Fish Mycobacteriosis is horrible by the way, almost enough to put me off keeping fish. The initial symptoms are vague, mine tended to spend time on the bottom of the tank, followed by lethargy, followed by not eating, all the while, a sore tends to develop on the side of the fish, all these symptoms though can be other things, it's when the spine of the fish starts bending that it become apparent. From what I've seen first hand (though I've never used antibiotics) once you're at this stage it's game over. I sensed early that whatever the fish had was not going to end well, first we hoped it was just a case of swim bladder as she was still able to swim strongly in bursts when fed and per usual we gave her some crushed up unshelled fresh peas. That did seem to help and there was improvement for a couple of days but all it seemed to do was buy time. When the lethargy came back, we tried to use an internal bacteria infection treatment from the pet store but with no success. I don't like to give up on a pet but with this one, having not being able to do anything for the other two, I was going to do the right thing by the fish and euthanise it. Mercifully for both fish and me, she ceased to be very quickly overnight on the day I was calling it quits and inevitable, the final stages this time being a lot quicker than with the other two.

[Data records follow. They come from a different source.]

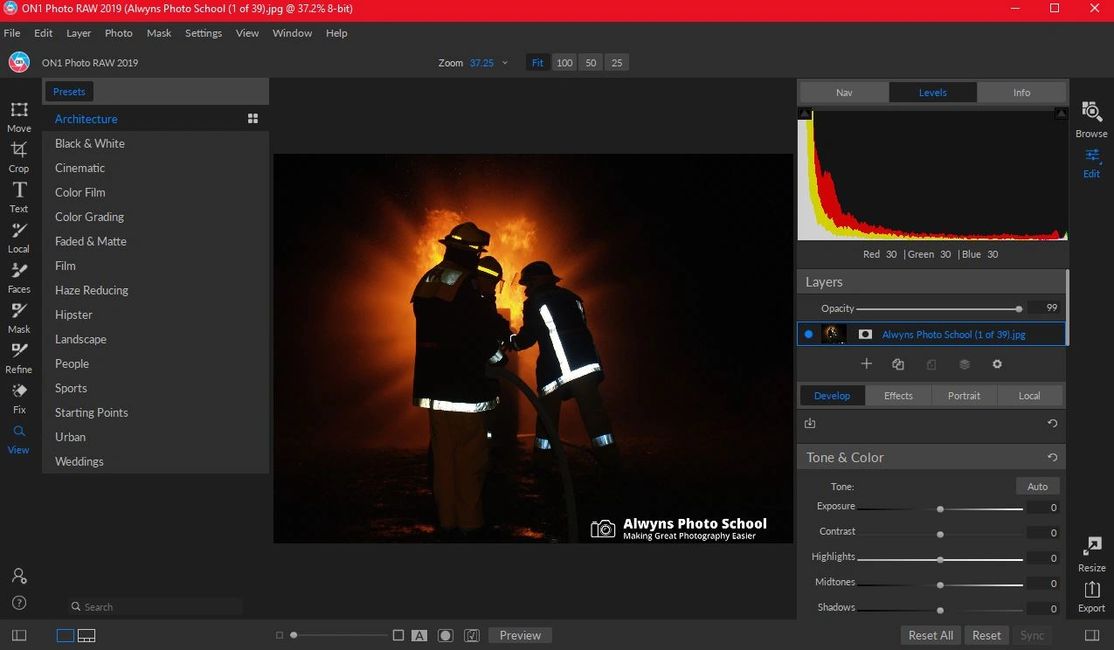
Task: Select the Faces retouching tool
Action: pyautogui.click(x=18, y=276)
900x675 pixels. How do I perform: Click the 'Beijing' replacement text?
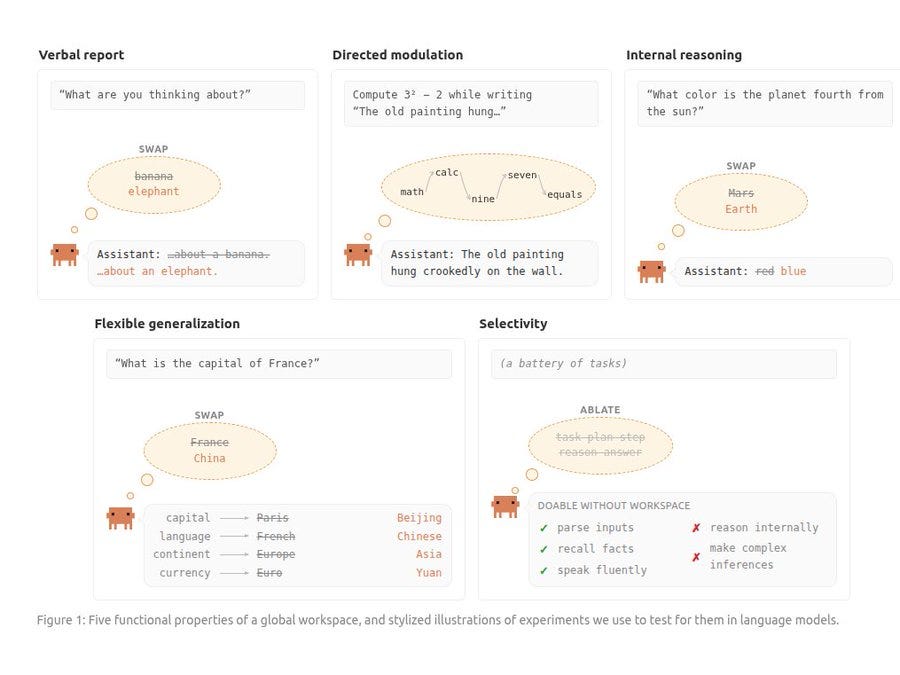click(x=419, y=518)
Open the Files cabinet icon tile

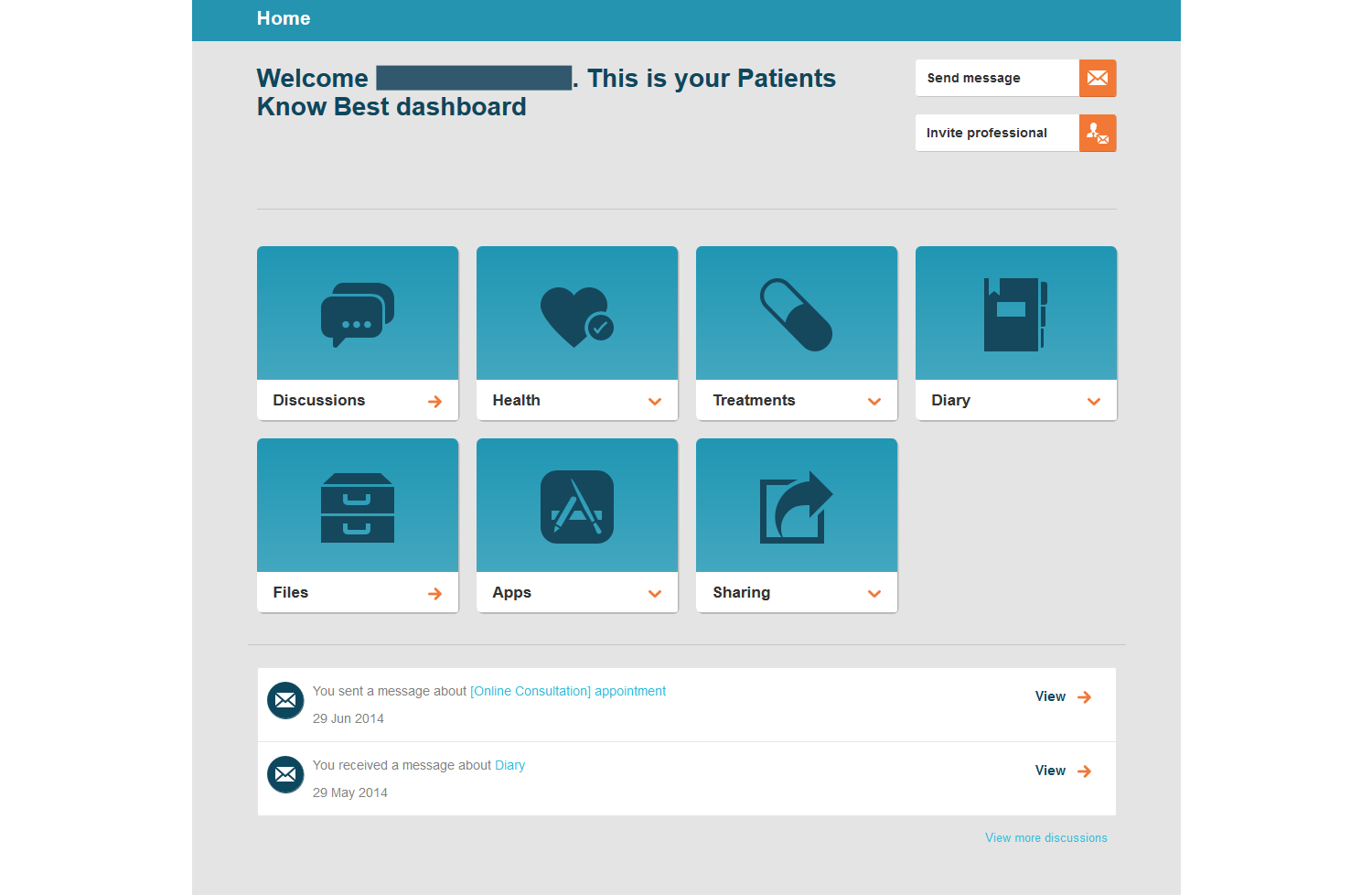pos(358,507)
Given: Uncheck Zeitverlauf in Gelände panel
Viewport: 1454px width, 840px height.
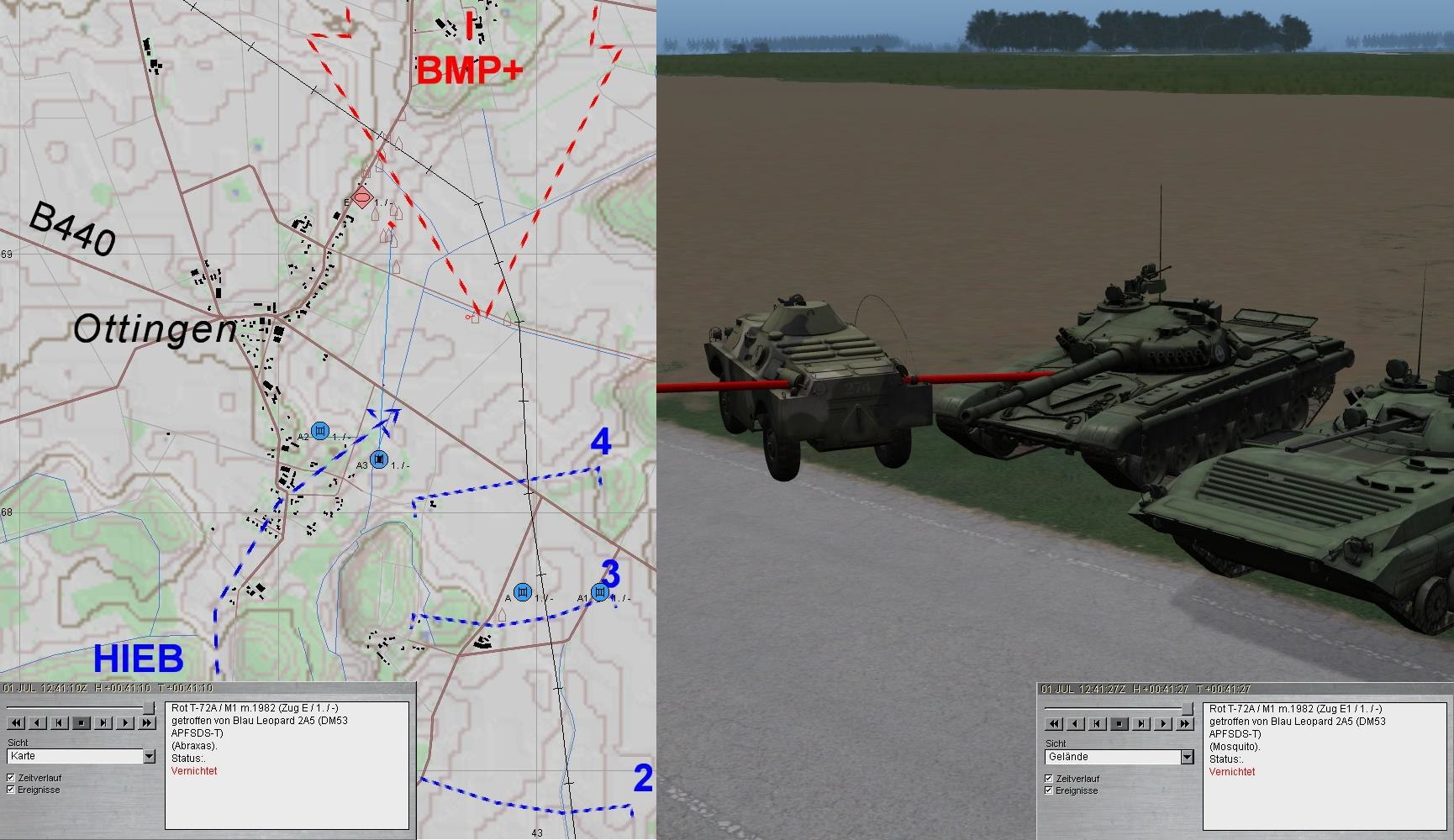Looking at the screenshot, I should [x=1049, y=779].
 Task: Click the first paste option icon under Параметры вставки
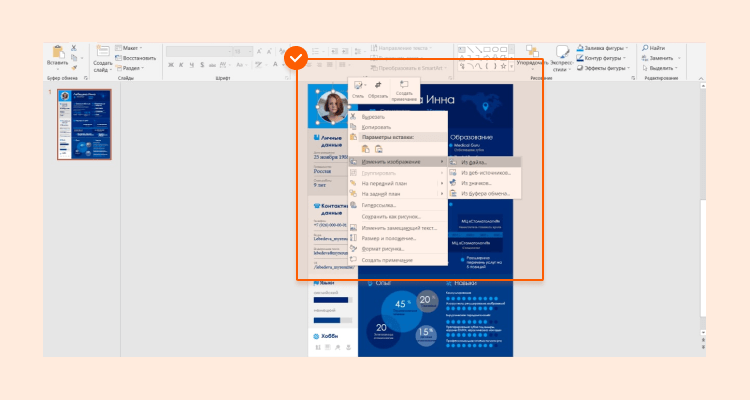click(x=365, y=149)
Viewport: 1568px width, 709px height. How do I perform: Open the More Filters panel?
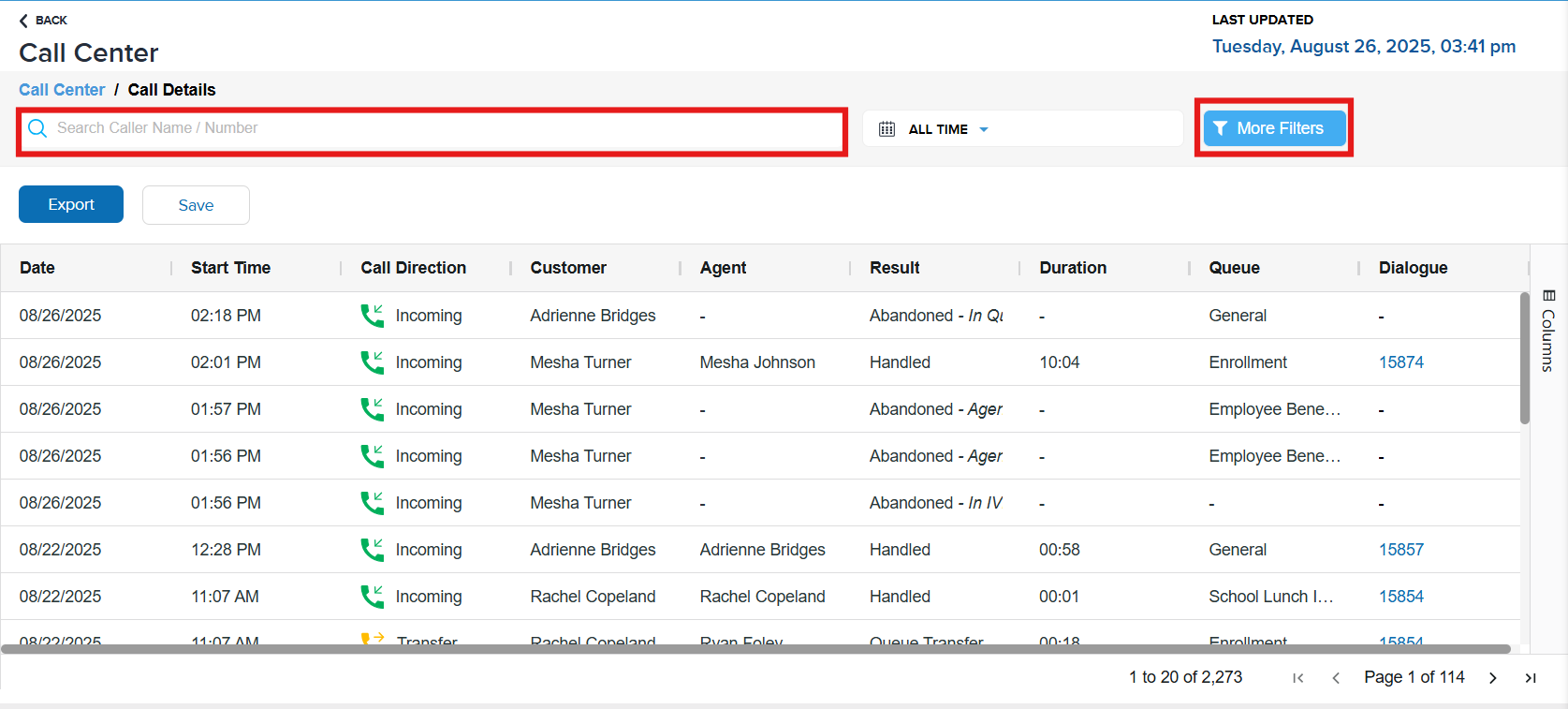point(1274,128)
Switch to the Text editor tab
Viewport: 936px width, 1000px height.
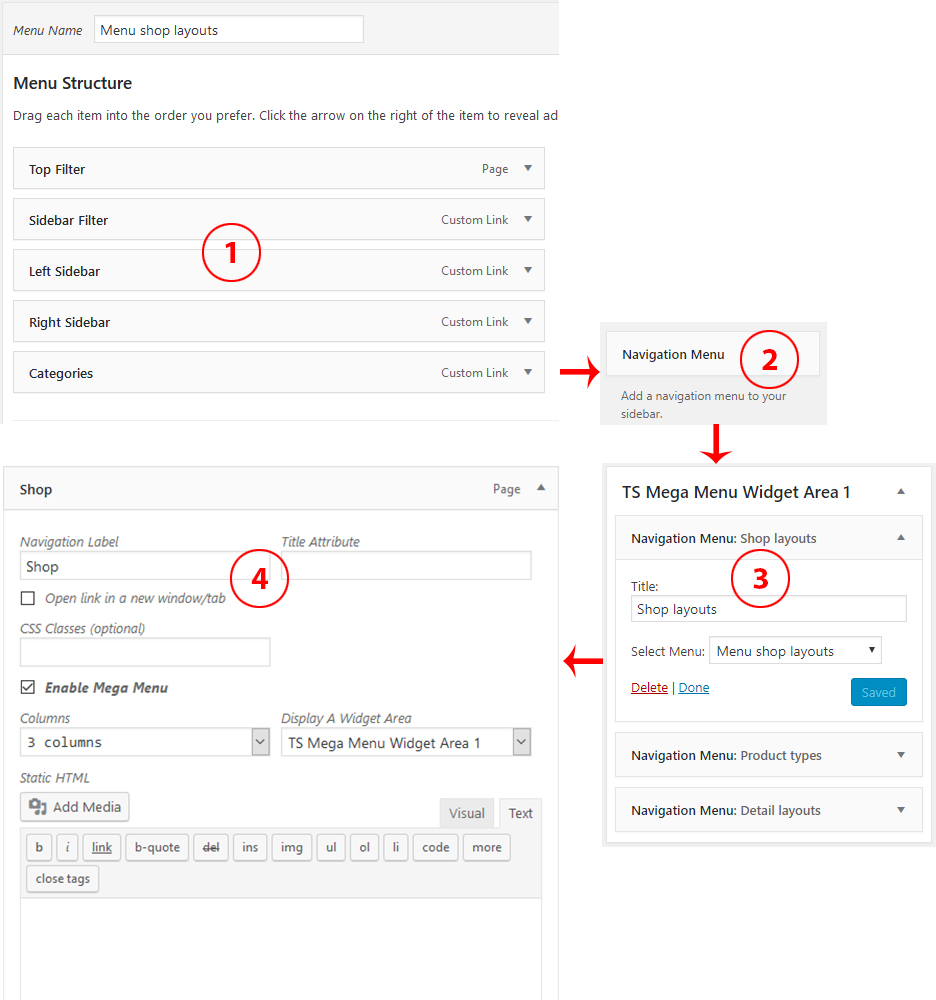pyautogui.click(x=521, y=813)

On the plus side, I can now do something about controlling the pathogen, starting by thoroughly disinfecting or getting a new tank and new equipment. I think I might hold off getting any new fish for a while though. I've had 6 fish (3 sets of 2 overlapping by 1 fish each time) in a space of 9 years without the tanks unoccupied. In that time we've also had 5 house moves and up-sized fish tanks 3 times. Longevity wise, the oldest fish lasted 5 years but I know I've not done everything as well as I could and maybe should have. Next time I'll test the water a lot more often and also vary the diet more, I think more regular but smaller water changes might be a good idea. I think I'll also reduce the amount of plastic plants in my tank and only buy those that are softer/finer. Ornaments-wise I think I'll keep it simple - something smooth and round edged in which the fish can hide rather than just behind things.

Dean seemed to have a happy life, not that she probably cared as she was a fish, but we enjoyed having her as part of our household. She will be missed.